One of the dimensions I review on is price, so unlike my look at cannabinoid content against rank, I expect to see strong support for the trend in this data. I deliberately try to give a better rank to offerings with a higher value proposition. More often than not, I rank the offering before I calculate the comparative market information, hopefully restricting the rank to ‘my idea’ of the value of the cultivar, which may not always be accurate… this is a good check to see how I did.
As is the nature of retail, every listing of retail cannabis has a price. As such, we can look at this view regardless of vendor. The top chart shows the price per gram of my purchases across any vendor, producer and package size, by rank. I’ve shown a trend line and some statistical values (r² and p-value) to support the trend. At the time of writing, I see partial support for the gradual trend shown in the chart.

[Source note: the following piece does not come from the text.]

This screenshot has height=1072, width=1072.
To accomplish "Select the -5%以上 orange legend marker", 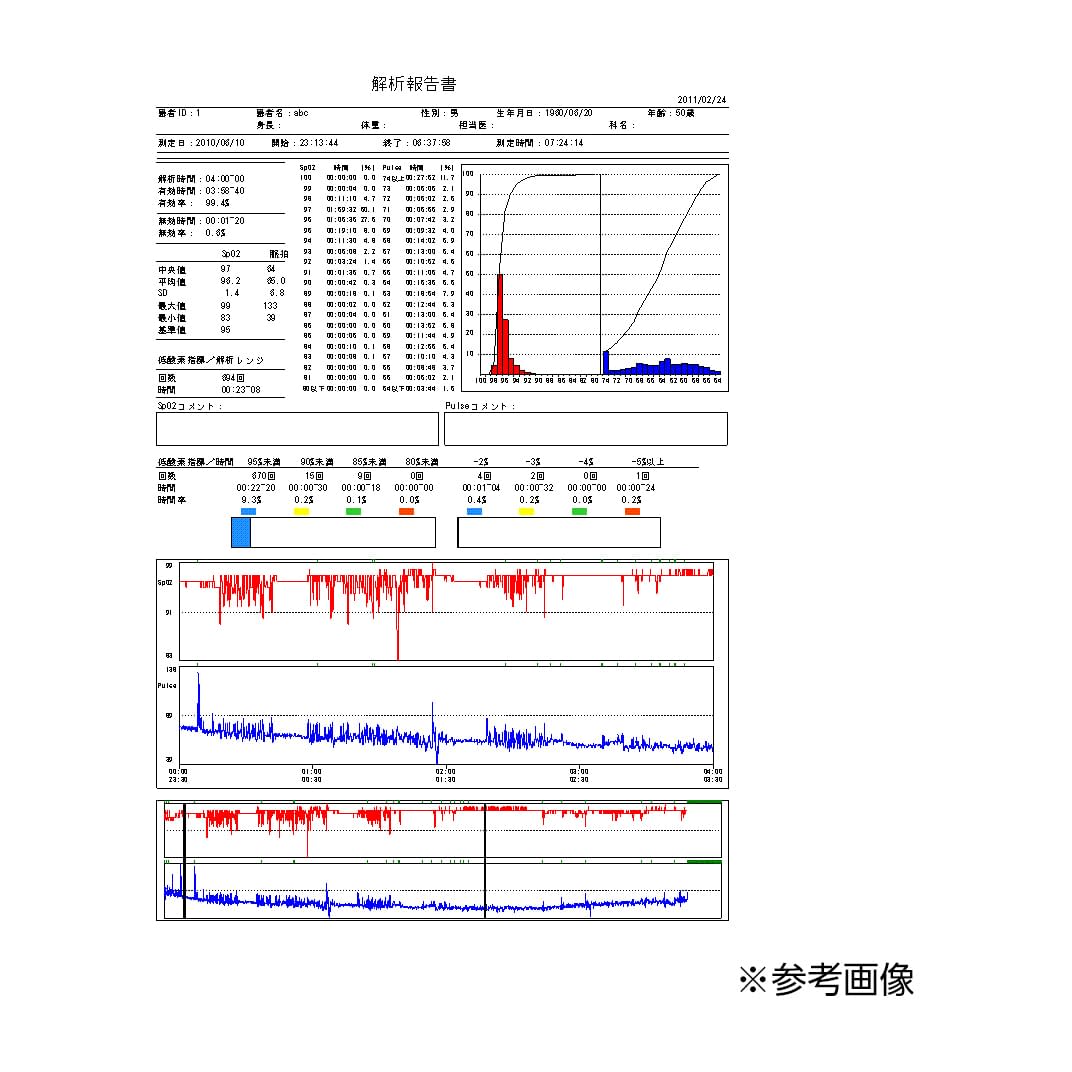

Additionally, support for the trend increases as the dataset is restricted to the top 50 ranked offerings. Suggesting I may more accurate at ranking closer to the trend for listings a feel are ‘comparatively better’. Also interesting to note, in the top ten of ranked listings, support for the trend decreases again, but not below a minimum level of support for the hypothesis. I’ve left the filter at the top of the infographic so you can verify the change in p-value as well.
Below, we show a breakdown for each review. Price per gram is denoted by the bar chart and colour. Hover/tap for comparative pricing and ranking information, with difference from averages at the cultivar level.
This infographic is connected to the my personal purchase dataset, and will update periodically as I purchase/review new offerings.